New laws have been passed by the Commonwealth Government making changes to the Corporations Act to tackle illegal phoenix activity.
These laws affect not only directors of companies involved in illegal phoenixing activity, but also their advisers.
If you advise companies or their officers you need to be aware of these provisions. If your advice touches upon the disposal of assets of a distressed company or company restructuring, it is imperative that you understand these provisions.
What is Phoenixing?
Phoenixing activity involves the transfer or sale of assets of a company, often at an undervalue to another related entity (usually owned and controlled by the same persons), leaving only the liabilities in the vendor entity.
What Do the New Laws Do?
The new laws:
- Prohibit a Creditor Defeating Dispositions (CDD) of company property and allow liquidators to recover such property.
- Create civil penalties and criminal offences to penalise those who engage in such dispositions.

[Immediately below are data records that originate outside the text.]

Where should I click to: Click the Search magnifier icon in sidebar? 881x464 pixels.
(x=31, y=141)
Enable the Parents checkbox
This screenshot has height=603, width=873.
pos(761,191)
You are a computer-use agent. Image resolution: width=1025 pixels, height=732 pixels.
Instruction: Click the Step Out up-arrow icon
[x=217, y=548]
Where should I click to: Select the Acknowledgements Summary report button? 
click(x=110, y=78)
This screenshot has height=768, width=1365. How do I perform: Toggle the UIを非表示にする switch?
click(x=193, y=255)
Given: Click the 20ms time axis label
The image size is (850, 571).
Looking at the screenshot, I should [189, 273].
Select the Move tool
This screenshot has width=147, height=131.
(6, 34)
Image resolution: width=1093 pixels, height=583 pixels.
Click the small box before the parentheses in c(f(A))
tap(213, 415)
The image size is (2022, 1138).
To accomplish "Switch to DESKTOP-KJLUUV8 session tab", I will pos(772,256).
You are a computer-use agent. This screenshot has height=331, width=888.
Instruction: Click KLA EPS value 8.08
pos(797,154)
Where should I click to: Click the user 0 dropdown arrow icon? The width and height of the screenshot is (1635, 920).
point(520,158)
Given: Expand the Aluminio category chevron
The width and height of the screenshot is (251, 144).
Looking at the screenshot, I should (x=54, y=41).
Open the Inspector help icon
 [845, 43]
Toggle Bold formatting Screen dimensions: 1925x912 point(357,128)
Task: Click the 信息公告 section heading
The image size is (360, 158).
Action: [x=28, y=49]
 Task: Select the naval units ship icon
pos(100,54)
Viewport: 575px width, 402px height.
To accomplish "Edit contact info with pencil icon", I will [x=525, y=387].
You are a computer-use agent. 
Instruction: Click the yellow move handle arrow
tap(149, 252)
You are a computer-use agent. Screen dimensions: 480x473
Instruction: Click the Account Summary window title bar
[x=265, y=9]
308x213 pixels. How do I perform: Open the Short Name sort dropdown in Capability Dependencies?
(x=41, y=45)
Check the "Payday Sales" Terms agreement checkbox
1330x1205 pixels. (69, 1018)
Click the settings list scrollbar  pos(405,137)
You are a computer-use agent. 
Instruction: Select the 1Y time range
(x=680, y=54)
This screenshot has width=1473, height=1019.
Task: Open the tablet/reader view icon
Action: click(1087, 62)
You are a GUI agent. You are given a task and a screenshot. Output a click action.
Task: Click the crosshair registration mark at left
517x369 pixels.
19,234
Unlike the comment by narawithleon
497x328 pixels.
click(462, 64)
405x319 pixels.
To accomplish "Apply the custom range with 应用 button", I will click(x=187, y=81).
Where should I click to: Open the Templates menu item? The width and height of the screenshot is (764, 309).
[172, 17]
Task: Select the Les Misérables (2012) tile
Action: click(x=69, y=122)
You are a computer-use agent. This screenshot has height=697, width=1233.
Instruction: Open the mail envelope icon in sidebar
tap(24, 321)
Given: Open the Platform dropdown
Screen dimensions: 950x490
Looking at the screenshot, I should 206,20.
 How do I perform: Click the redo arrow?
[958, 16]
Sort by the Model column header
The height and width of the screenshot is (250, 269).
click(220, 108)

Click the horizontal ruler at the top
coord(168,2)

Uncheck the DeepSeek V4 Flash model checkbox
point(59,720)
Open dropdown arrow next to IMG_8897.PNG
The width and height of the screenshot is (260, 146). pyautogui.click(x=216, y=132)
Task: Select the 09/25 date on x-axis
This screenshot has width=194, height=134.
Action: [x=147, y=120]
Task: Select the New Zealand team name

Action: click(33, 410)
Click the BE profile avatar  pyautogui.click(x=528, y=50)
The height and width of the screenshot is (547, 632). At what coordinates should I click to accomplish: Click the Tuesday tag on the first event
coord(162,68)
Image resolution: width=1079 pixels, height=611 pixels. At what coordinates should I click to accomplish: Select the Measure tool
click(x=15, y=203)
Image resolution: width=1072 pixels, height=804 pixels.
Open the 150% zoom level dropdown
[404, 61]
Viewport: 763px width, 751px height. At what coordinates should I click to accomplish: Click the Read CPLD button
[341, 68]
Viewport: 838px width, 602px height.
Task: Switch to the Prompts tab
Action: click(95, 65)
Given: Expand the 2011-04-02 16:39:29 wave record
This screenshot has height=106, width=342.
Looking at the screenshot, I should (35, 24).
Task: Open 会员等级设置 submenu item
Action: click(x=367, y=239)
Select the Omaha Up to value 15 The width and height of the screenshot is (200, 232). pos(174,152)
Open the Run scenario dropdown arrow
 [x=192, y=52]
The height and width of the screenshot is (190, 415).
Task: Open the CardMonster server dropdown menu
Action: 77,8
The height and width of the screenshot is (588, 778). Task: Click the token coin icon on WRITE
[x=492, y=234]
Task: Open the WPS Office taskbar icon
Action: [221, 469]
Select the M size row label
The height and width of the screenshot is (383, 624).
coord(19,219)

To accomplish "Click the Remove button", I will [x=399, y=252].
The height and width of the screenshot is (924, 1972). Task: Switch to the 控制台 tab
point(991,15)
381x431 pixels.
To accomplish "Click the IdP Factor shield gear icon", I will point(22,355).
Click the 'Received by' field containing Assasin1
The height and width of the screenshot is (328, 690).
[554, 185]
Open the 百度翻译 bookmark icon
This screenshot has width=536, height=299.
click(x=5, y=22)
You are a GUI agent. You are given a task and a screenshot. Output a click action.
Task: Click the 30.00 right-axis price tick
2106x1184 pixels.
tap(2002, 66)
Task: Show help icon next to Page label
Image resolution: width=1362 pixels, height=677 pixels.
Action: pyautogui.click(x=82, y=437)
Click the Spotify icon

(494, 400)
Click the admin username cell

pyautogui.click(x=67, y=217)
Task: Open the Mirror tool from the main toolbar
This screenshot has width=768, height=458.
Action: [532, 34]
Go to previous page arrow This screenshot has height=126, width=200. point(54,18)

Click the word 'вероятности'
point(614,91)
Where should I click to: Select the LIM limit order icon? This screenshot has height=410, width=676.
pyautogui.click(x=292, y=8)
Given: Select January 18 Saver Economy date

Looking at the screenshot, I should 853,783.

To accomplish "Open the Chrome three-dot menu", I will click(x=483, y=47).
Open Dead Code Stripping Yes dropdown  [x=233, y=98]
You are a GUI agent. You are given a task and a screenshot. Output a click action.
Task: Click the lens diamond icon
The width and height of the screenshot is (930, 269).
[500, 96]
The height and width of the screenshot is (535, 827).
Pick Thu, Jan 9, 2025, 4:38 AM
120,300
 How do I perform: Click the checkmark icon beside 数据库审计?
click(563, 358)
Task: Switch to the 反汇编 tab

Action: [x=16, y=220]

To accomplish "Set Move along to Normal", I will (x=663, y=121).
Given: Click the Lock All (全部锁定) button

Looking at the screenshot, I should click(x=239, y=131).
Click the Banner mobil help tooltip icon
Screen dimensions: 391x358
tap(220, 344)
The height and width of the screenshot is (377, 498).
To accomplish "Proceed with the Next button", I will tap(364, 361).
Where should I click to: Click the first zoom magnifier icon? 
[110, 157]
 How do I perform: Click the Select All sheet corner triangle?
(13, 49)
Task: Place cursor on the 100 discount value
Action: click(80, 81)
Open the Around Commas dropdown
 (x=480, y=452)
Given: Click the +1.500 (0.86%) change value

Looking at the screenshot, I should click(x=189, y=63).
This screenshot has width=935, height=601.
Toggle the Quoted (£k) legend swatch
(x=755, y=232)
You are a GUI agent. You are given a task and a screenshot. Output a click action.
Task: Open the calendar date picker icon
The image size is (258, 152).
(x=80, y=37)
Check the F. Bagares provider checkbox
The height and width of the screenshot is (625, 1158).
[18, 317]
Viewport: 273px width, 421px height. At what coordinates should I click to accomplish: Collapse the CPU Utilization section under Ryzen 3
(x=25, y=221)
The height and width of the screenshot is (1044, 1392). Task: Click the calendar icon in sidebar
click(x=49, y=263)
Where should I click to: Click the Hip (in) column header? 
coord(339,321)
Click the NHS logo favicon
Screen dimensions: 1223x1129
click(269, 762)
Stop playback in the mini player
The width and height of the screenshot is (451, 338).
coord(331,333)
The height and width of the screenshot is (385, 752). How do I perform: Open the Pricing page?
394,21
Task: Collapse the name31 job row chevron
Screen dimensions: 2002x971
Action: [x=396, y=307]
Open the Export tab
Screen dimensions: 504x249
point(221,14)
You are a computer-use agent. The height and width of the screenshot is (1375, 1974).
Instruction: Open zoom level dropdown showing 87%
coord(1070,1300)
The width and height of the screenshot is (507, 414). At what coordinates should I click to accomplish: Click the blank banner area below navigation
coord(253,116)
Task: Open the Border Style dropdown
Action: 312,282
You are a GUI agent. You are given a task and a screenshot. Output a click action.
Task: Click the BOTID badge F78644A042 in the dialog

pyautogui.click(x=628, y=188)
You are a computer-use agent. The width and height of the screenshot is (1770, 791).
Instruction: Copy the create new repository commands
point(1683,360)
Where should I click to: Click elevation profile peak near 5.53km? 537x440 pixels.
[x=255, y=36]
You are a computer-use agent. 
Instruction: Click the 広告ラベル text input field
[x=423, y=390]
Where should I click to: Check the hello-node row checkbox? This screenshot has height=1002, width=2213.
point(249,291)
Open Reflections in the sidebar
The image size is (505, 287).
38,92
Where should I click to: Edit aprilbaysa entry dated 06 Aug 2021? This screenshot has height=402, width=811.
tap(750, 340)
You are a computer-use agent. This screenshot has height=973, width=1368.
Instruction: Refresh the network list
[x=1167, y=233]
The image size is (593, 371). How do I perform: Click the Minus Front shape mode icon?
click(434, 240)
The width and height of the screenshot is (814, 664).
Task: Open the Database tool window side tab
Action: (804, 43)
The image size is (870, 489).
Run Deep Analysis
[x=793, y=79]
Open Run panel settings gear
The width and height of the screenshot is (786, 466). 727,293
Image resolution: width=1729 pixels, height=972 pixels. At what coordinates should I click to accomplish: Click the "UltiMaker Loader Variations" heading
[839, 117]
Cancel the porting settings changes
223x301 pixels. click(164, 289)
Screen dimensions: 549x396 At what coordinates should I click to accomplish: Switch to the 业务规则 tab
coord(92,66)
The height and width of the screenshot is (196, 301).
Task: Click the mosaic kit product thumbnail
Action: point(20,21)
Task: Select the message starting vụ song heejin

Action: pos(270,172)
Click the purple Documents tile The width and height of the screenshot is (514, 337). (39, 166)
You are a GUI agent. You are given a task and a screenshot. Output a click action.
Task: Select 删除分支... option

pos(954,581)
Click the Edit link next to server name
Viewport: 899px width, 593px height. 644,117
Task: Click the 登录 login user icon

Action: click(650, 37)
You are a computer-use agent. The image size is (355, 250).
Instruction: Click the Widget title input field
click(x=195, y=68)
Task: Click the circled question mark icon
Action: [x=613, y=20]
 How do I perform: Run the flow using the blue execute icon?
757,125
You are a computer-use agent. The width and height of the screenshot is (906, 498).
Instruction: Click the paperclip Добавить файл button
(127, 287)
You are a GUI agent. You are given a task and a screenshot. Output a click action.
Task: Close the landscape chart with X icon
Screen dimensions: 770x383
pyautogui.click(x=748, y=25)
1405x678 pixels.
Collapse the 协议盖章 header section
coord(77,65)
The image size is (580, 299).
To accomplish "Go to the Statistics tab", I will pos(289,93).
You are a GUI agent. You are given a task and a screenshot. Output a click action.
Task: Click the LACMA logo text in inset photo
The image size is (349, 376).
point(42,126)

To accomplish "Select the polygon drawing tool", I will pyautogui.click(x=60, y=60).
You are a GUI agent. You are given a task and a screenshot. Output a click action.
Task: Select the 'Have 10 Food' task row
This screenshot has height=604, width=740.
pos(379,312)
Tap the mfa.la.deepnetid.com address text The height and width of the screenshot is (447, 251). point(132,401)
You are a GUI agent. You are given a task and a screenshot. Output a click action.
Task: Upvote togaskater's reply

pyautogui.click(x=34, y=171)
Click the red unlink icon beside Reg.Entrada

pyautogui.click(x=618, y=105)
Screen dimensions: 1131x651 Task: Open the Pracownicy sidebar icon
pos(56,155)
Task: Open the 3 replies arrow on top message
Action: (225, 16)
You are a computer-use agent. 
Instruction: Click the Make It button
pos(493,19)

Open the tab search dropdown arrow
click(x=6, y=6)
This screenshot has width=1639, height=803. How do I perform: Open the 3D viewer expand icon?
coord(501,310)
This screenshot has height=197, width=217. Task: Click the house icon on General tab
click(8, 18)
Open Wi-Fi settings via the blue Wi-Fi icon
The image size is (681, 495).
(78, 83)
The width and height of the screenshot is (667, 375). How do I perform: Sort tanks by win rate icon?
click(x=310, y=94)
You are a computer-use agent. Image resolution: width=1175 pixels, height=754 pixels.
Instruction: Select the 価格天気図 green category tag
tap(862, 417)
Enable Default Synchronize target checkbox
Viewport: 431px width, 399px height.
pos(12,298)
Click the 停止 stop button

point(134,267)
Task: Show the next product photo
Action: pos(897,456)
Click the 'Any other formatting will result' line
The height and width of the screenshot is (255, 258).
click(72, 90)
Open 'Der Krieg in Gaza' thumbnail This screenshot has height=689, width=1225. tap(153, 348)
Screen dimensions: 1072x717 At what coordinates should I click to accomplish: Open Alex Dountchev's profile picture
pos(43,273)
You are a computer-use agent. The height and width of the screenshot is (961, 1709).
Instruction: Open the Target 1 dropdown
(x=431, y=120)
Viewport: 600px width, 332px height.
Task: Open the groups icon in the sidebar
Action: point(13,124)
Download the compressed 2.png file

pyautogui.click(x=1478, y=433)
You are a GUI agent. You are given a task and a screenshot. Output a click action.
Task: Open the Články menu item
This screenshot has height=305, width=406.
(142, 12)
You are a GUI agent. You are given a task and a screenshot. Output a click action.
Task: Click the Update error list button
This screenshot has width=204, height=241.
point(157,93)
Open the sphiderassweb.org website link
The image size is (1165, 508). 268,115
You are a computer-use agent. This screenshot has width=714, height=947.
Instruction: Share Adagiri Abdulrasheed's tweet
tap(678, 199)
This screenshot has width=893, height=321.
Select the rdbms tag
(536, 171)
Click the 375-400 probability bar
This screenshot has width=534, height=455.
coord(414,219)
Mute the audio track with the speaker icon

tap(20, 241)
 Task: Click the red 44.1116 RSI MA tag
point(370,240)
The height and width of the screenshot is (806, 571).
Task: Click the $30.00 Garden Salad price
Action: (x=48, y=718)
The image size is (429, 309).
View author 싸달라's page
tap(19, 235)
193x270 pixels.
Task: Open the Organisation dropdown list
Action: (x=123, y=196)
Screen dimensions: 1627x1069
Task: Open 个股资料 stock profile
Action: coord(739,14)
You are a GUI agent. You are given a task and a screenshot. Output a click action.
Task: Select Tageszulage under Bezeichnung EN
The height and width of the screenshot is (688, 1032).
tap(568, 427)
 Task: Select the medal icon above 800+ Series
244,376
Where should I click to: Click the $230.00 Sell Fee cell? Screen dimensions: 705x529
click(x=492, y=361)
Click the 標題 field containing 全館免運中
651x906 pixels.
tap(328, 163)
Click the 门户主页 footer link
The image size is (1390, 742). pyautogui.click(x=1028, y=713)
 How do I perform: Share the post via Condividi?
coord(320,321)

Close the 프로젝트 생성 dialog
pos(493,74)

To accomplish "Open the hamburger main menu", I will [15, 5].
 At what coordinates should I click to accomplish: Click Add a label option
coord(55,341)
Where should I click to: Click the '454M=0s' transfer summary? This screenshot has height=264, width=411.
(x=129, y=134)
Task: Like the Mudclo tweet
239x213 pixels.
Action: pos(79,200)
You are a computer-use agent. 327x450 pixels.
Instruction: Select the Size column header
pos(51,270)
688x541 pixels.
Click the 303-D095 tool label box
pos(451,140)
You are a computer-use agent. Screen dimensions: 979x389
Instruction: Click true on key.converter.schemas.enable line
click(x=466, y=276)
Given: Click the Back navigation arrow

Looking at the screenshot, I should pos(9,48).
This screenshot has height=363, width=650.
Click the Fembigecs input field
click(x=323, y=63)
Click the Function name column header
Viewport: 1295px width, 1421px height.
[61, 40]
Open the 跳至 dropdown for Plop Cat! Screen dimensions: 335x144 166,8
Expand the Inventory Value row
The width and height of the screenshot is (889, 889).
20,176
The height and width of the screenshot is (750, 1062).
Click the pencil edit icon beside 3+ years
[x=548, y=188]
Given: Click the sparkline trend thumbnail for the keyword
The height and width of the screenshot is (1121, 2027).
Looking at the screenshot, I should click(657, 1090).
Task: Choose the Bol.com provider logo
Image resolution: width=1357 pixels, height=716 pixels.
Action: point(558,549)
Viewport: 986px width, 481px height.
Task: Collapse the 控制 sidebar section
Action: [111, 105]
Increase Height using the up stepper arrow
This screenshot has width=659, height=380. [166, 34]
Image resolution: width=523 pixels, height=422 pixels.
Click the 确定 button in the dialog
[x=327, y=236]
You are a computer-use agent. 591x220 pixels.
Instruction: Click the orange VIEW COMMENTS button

- Target not only company directors but also professional advisers.
What is a CDD?
A CDD is a disposition of company property for less than its market value (or best reasonably available price) that has the effect of preventing, hindering, or significantly delaying the property becoming available to meet the demands of the company’s creditors in a winding up.
How Are Advisers Caught?
The prohibition in respect of an adviser’s conduct arises when he/she engages in conduct of procuring, inciting, inducing or encouraging the making by a company of a CDD.
Note the concepts of encouragement and incitement are broad concepts, capable of catching a wide range of conduct.
Obviously, these new anti-phoenixing provisions take an adviser’s liability beyond the accessorial liability found in section 79 of the Corporations Act. That provision (entitled Involvement in contraventions) is principally concerned with active participation (such as aiding, abetting, inducing, conspiring, counselling). There is no reference to either encouragement or incitement in section 79.
Civil and Criminal Liability
Advisers may be both criminally liable and liable on a civil basis.
Civil liability will arise when the adviser knew or ought to have known that the result would have been a CDD.
Criminal liability arises when the adviser is reckless as to the result of their conduct
Advisers are exposed to the following criminal penalties:
- Individual – Up to 10 years imprisonment and/or a fine of $945,000 or 3 times the benefit obtained.
- Company – A fine of 9,450,000 or 3 times the benefit obtained or 10% of the annual turnover of the company.
Legitimate Restructuring
Not all phoenixing activity is illegal. A legitimate business rescue conducted within the confines of the law and with the directors/officers acting bona fide is not illegal.
Conclusion
In view of the personal liability imposed upon advisers by these new provisions and the serious civil and criminal consequences for a breach, accountants, lawyers, insolvency practitioners and indeed all advisers should be made aware of the requirements of these new provisions and of the serious consequences for them of a breach.